For those that haven't read any of my blathering about brokers stealing from their clients, here's a good one from five years ago, Robberies Update
"Profit is sweet even if it comes from deception." __Sophocles
Wednesday, June 05, 2019
The statue of the spaceman surfer is by Henry Lund and is installed at the new downtown Cocoa Beach parking garage. It's a timely departure from the abundant, well-worn t-shirt images we're used to seeing with a shuttle blasting off in the background while surfers and pelicans glide across waves in the foreground.
Our inventory has contracted a bit with 252 existing condo and townhome units and 60 single family homes for sale this morning in Cocoa Beach and Cape Canaveral. The Cocoa Beach MLS is showing 24 homes closed in the month of May at prices between $192,500 for a 1000 foot fixer-upper to $825,000 for an 18 year old direct river 4/4 beauty in Sunset Cove.
There were 62 condo units closed in the month. Sales spanned a range from $90,000 for a tiny 1/1 in Cape Canaveral to $955,000 for a brand-new top floor(5th) SE corner direct ocean Flores de la Costa in north Cocoa Beach. That particular new building, the only new oceanfront construction in Cocoa Beach in quite some time, began closing pre-construction contracts this month after getting their CO. Side view 2/2 units in the building closed for as little as $350,000. The building has a two week minimum rental period so rental potential there is high especially as it's the only new vacation rental in the city. There are a few units still available if anyone would like info.
Love bugs are finished (hopefully) until the next hatching in August and the heat has settled in. Those of us on the coast have been enjoying the sea breeze which has kept us about ten degrees cooler than Orlando and the interior most afternoons. That's one of the reasons we live here, right?

■ DIRECTIONS:
**A)** Reproduce the passage of the Cocoa Beach market update that opens with "There were 62" and closes with "would like info.", putting "residences" in place of "units".
**B)** In the Cocoa Beach market update, what minimum rental period does the new Flores de la Costa building have?

■ SOURCE DATA:
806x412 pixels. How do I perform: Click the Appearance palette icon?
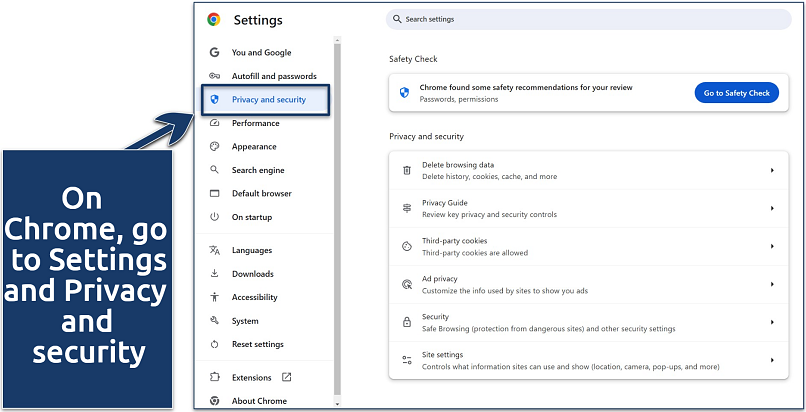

■ OUTPUTS IN ORDER:
**A)**
There were 62 condo residences closed in the month. Sales spanned a range from $90,000 for a tiny 1/1 in Cape Canaveral to $955,000 for a brand-new top floor(5th) SE corner direct ocean Flores de la Costa in north Cocoa Beach. That particular new building, the only new oceanfront construction in Cocoa Beach in quite some time, began closing pre-construction contracts this month after getting their CO. Side view 2/2 residences in the building closed for as little as $350,000. The building has a two week minimum rental period so rental potential there is high especially as it's the only new vacation rental in the city. There are a few residences still available if anyone would like info.

**B)** Two weeks.